ROK: On the one hand, it’s impossible not to feel those pressures. As a queer Asian woman, I still haven’t read very much writing by queer Korean women, and so, I cannot help but be aware that there are not that many stories out there about people like me. So there is that additional weight. That said, as a woman writing fiction, it’s really important for me that when I write I completely forget that weight. I write as though none of that exists. I think it would feel like a really impoverished position to write from, were I to write each day as being aware of that weight, of not having much representation, of knowing that. It’s really important that I write from a place of abundance. I have to write with people that are like me as my first audience. I think a lot about how Toni Morrison said she was writing for Black women. Her first audience was Black women and the rest of us get to listen in and that’s incredible. But she was not writing with the rest of us in mind at the forefront of her mind. I think about that a lot, how important it is for me to centre people like me first.

AM: Often in the stories, there are moments where the characters close down because they’re having all the weight of expectation to behave in a certain way, and they reach the edge of their vocabulary. There are moments in your and Brandon’s stories, and your own novels, where you don’t want to have to justify this, and you convey that sense of fatigue really well.

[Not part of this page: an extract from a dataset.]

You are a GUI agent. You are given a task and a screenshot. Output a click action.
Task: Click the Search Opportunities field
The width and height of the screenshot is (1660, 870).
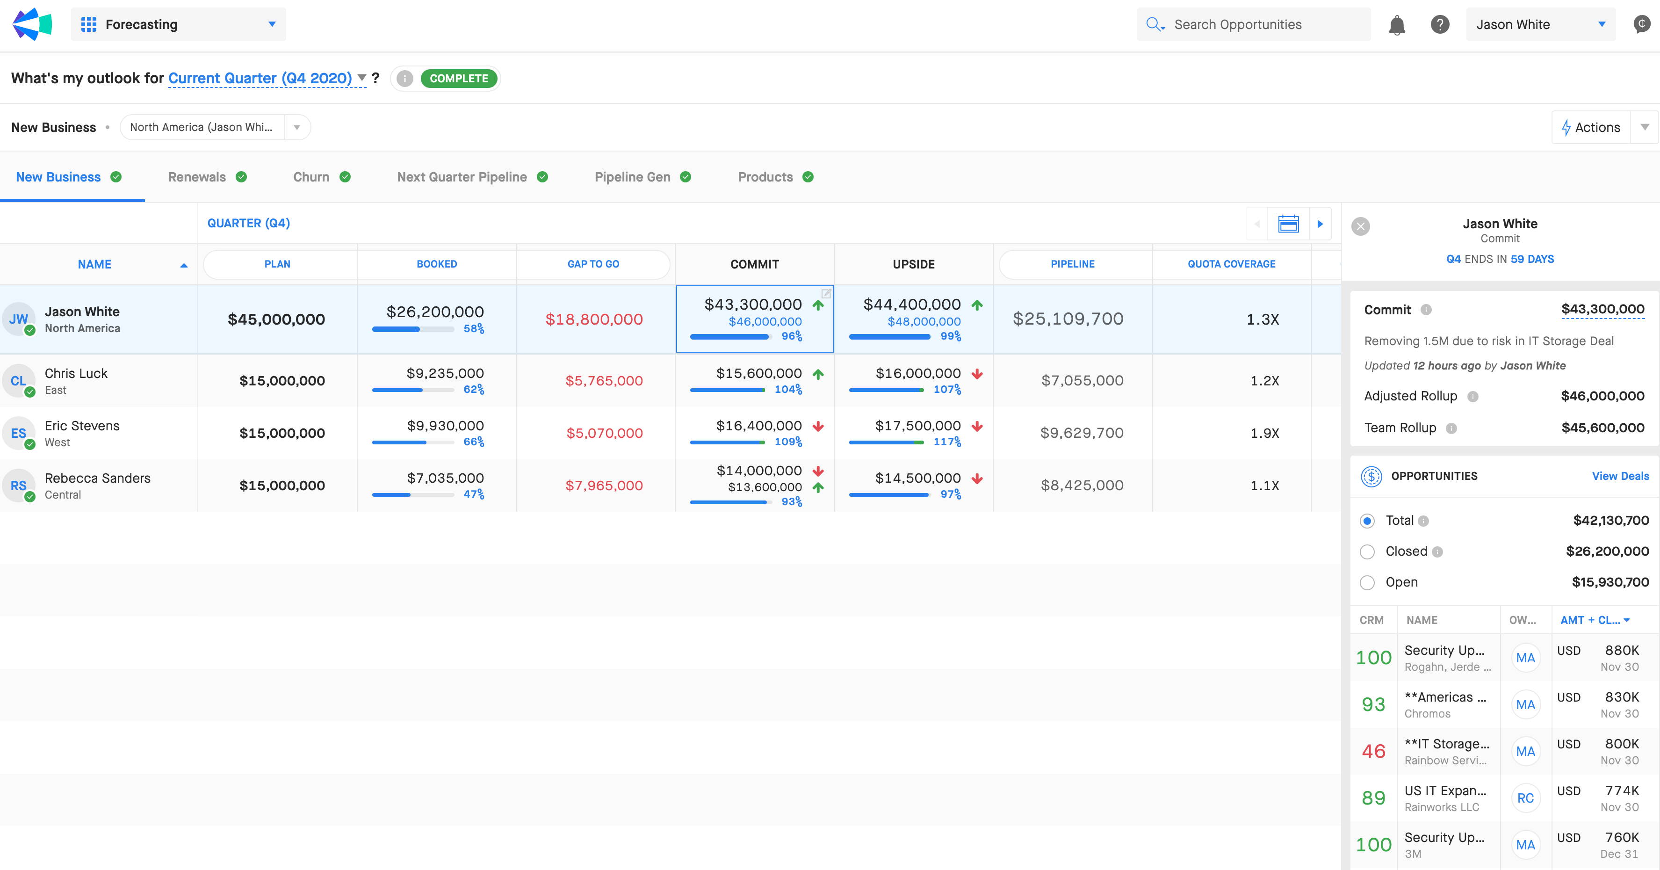(1253, 24)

ROK: Yeah. I love that way of putting it. The fatigue of justifying yourself. Exactly. I think in my fiction it’s really important to me that I don’t explain anything for eyes that are not Korean. For me personally, and I know not every Asian writer feels this way, for me if I were to explain in that moment, I would be signalling to a Korean reader that they are not being centred in that sentence. I feel strongly like … fuck that. To be asked to talk over the heads of Korean people to a larger audience when I am a Korean writer seems inauthentic.

AM: It seems inauthentic to the character and the writer.

ROK: Exactly!

Kink by RO Kwon and Garth Greenwell is published by Simon & Schuster.